Text segment:
We can see how the actual computation is only performed somewhere between commit and waitUntilCompleted. This chaining of operators might seem arbitrary, but when benchmarked against the serial use of the add_arrays and multiply_arrays shaders a speedup of 5% was achieved (see chaining_operators.cpp, serial op: 4800.38ms +/- 57.3528ms, compound op: 4544.57ms +/- 30.7632ms), suggesting that for complex computations optimizing out the overhead of constructing buffers, placing data in them and encoding the instructions might be worthwile. However, compared to our CPU performances both for serial and OpenMP code, the gain is marginal.

Code duplication hell

So far, we’ve now created two shaders. For these shaders, we’ve had to retrieve the function reference and its pipeline state object (PSO) in our class constructor, and whenever we launch a shader, we call again on the PSO to set the instructions and determine the threadGroupSize.

This way, when we grow our library in our metal code (contained for this write-up in ops.metal), we will have to keep adding attributes to our class for the PSOs, and a-priori know what functions we should load:

MetalOperations::MetalOperations(MTL::Device *device)
{
    _mDevice = device;

    NS::Error *error = nullptr;

    auto filepath = NS::String::string("./ops.metallib",
                                       NS::ASCIIStringEncoding);
    MTL::Library *opLibrary = _mDevice->newLibrary(filepath, &error);

    // Loading functions
    auto str = NS::String::string("add_arrays", NS::ASCIIStringEncoding);
    MTL::Function *addFunction = defaultLibrary->newFunction(str);

    str = NS::String::string("multiply_arrays", NS::ASCIIStringEncoding);
    MTL::Function *multiplyFunction = defaultLibrary->newFunction(str);

    str = NS::String::string("saxpy", NS::ASCIIStringEncoding);
    MTL::Function *saxpyFunction = defaultLibrary->newFunction(str);

    // Loading PSOs
    _mAddFunctionPSO = 
        _mDevice->newComputePipelineState(addFunction, &error);
    _mMultiplyFunctionPSO = 
        _mDevice->newComputePipelineState(multiplyFunction, &error);
    _mSaxpyFunctionPSO = 
        _mDevice->newComputePipelineState(saxpyFunction, &error);
    
    // .. error handling

    // .. other constructor operations
}

This ungodly work surely can be automated… And behold, one could simply determine all names of the functions in a Metal library using MTL::Library::functionNames();. This leads to a much leaner way to create PSOs for all functions:

MetalOperations::MetalOperations(MTL::Device *device)

Given task: Reproduce the Metal compute shader excerpt above in full, word for word.

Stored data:
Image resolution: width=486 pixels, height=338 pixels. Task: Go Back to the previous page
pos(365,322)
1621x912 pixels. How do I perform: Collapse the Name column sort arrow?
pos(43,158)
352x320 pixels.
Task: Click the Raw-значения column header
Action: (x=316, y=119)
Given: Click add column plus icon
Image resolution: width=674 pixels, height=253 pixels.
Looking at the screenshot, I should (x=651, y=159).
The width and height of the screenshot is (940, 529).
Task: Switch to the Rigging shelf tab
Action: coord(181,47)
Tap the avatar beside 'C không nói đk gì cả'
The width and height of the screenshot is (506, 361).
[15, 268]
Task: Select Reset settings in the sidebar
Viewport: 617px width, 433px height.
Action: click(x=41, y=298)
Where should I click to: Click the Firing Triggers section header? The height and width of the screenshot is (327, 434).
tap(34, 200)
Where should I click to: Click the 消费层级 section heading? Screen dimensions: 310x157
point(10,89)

==

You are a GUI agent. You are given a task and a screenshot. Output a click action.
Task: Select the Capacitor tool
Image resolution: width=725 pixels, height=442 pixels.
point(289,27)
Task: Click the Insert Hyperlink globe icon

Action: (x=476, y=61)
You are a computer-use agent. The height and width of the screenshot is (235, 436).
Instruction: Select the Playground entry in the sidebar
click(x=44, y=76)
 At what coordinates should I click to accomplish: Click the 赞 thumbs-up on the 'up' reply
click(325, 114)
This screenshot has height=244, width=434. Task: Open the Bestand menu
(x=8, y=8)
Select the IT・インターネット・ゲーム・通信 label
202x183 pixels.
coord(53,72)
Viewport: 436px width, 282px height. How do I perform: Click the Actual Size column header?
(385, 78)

Response to the exercise:
We can see how the actual computation is only performed somewhere between commit and waitUntilCompleted. This chaining of operators might seem arbitrary, but when benchmarked against the serial use of the add_arrays and multiply_arrays shaders a speedup of 5% was achieved (see chaining_operators.cpp, serial op: 4800.38ms +/- 57.3528ms, compound op: 4544.57ms +/- 30.7632ms), suggesting that for complex computations optimizing out the overhead of constructing buffers, placing data in them and encoding the instructions might be worthwile. However, compared to our CPU performances both for serial and OpenMP code, the gain is marginal.

Code duplication hell

So far, we’ve now created two shaders. For these shaders, we’ve had to retrieve the function reference and its pipeline state object (PSO) in our class constructor, and whenever we launch a shader, we call again on the PSO to set the instructions and determine the threadGroupSize.

This way, when we grow our library in our metal code (contained for this write-up in ops.metal), we will have to keep adding attributes to our class for the PSOs, and a-priori know what functions we should load:

MetalOperations::MetalOperations(MTL::Device *device)
{
    _mDevice = device;

    NS::Error *error = nullptr;

    auto filepath = NS::String::string("./ops.metallib",
                                       NS::ASCIIStringEncoding);
    MTL::Library *opLibrary = _mDevice->newLibrary(filepath, &error);

    // Loading functions
    auto str = NS::String::string("add_arrays", NS::ASCIIStringEncoding);
    MTL::Function *addFunction = defaultLibrary->newFunction(str);

    str = NS::String::string("multiply_arrays", NS::ASCIIStringEncoding);
    MTL::Function *multiplyFunction = defaultLibrary->newFunction(str);

    str = NS::String::string("saxpy", NS::ASCIIStringEncoding);
    MTL::Function *saxpyFunction = defaultLibrary->newFunction(str);

    // Loading PSOs
    _mAddFunctionPSO = 
        _mDevice->newComputePipelineState(addFunction, &error);
    _mMultiplyFunctionPSO = 
        _mDevice->newComputePipelineState(multiplyFunction, &error);
    _mSaxpyFunctionPSO = 
        _mDevice->newComputePipelineState(saxpyFunction, &error);
    
    // .. error handling

    // .. other constructor operations
}

This ungodly work surely can be automated… And behold, one could simply determine all names of the functions in a Metal library using MTL::Library::functionNames();. This leads to a much leaner way to create PSOs for all functions:

MetalOperations::MetalOperations(MTL::Device *device)